## What is being asked:
Go to the line containing "Collapse the Limit Rotation constraint panel" and retype it and every later line exactly as written, up to the last line of the entries. Keep pictures out.

## Saved entries:
=== Begin Enclosure ===

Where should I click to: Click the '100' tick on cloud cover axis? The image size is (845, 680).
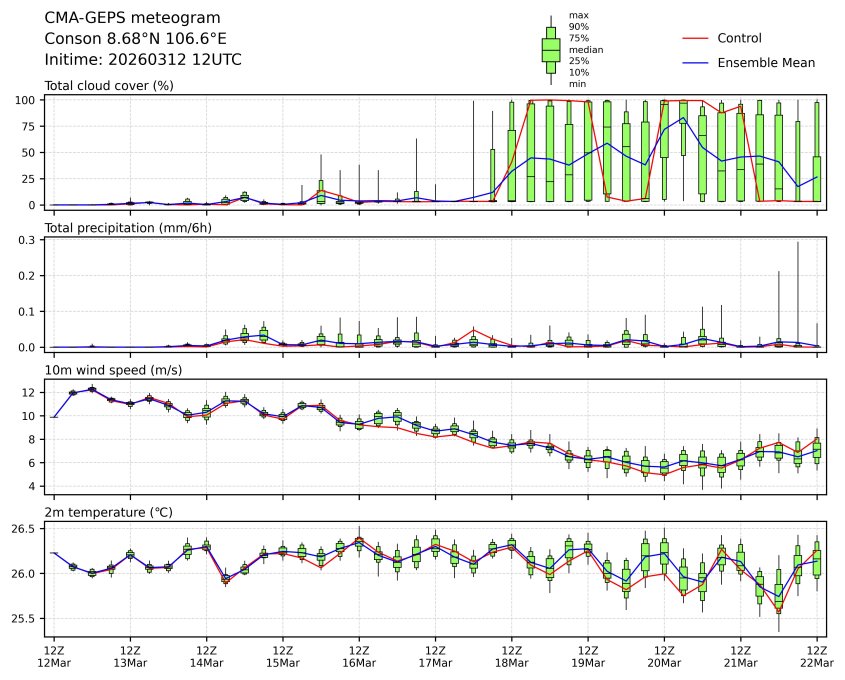click(x=28, y=100)
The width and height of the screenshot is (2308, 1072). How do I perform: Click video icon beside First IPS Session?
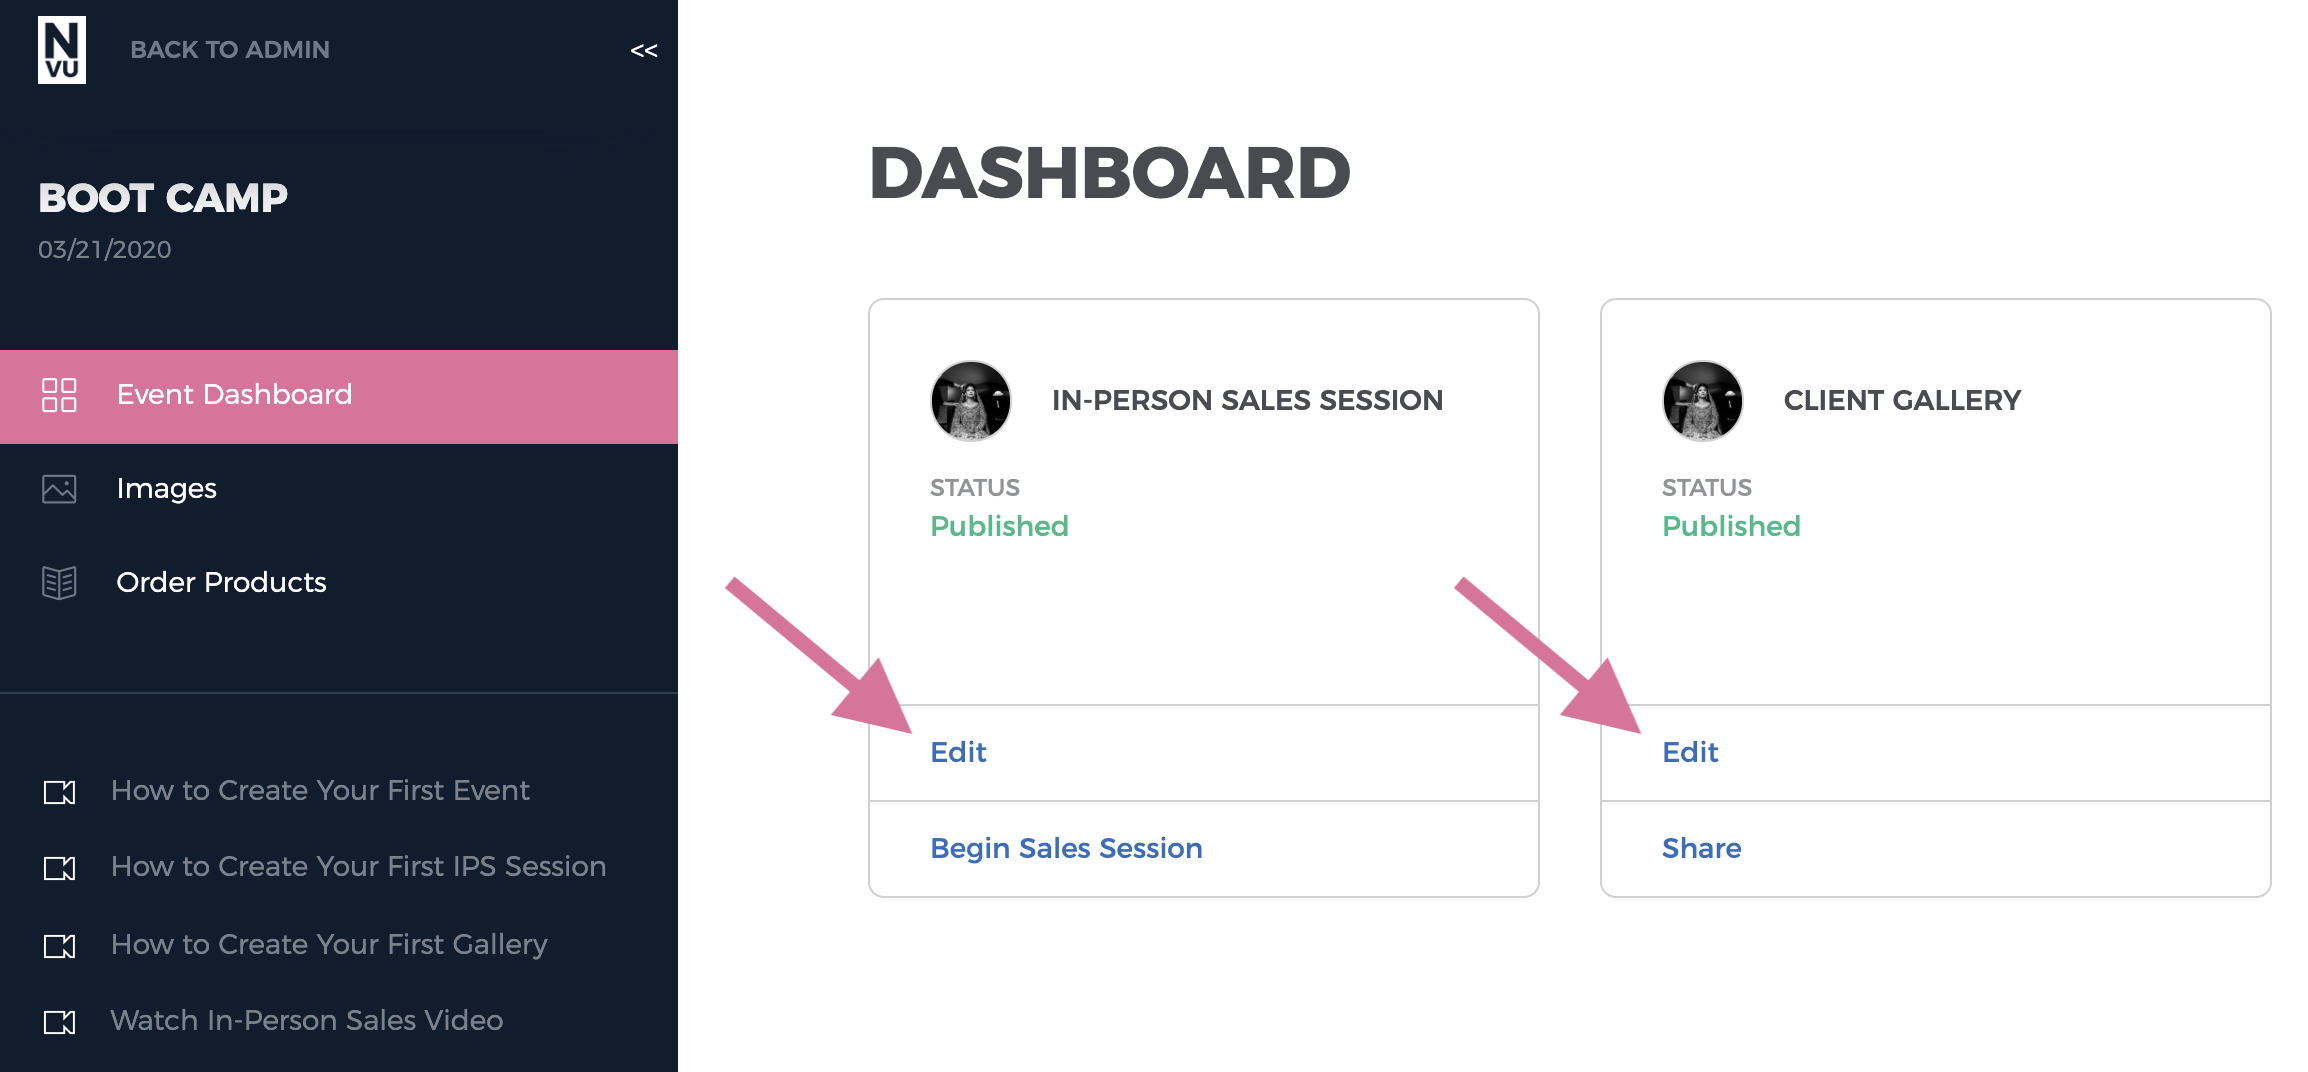(x=59, y=868)
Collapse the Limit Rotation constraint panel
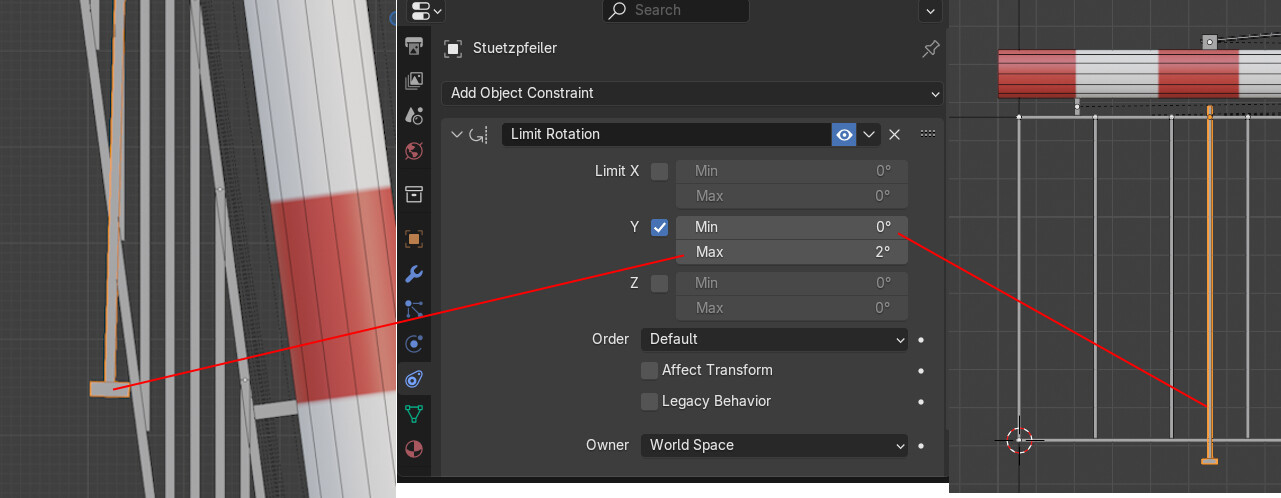This screenshot has height=498, width=1281. tap(457, 134)
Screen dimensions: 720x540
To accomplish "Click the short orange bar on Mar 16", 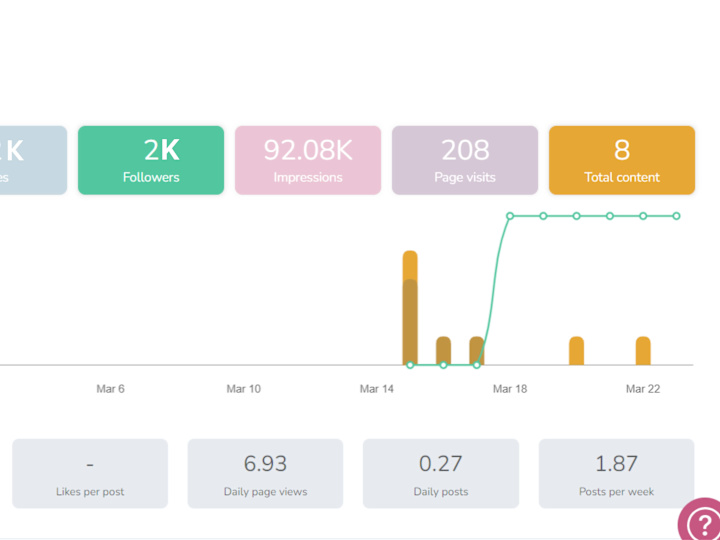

=== End Enclosure ===

## Output of the task:
Collapse the Limit Rotation constraint panel
This screenshot has height=498, width=1281. tap(457, 134)
Screen dimensions: 720x540
To accomplish "Click the short orange bar on Mar 16", 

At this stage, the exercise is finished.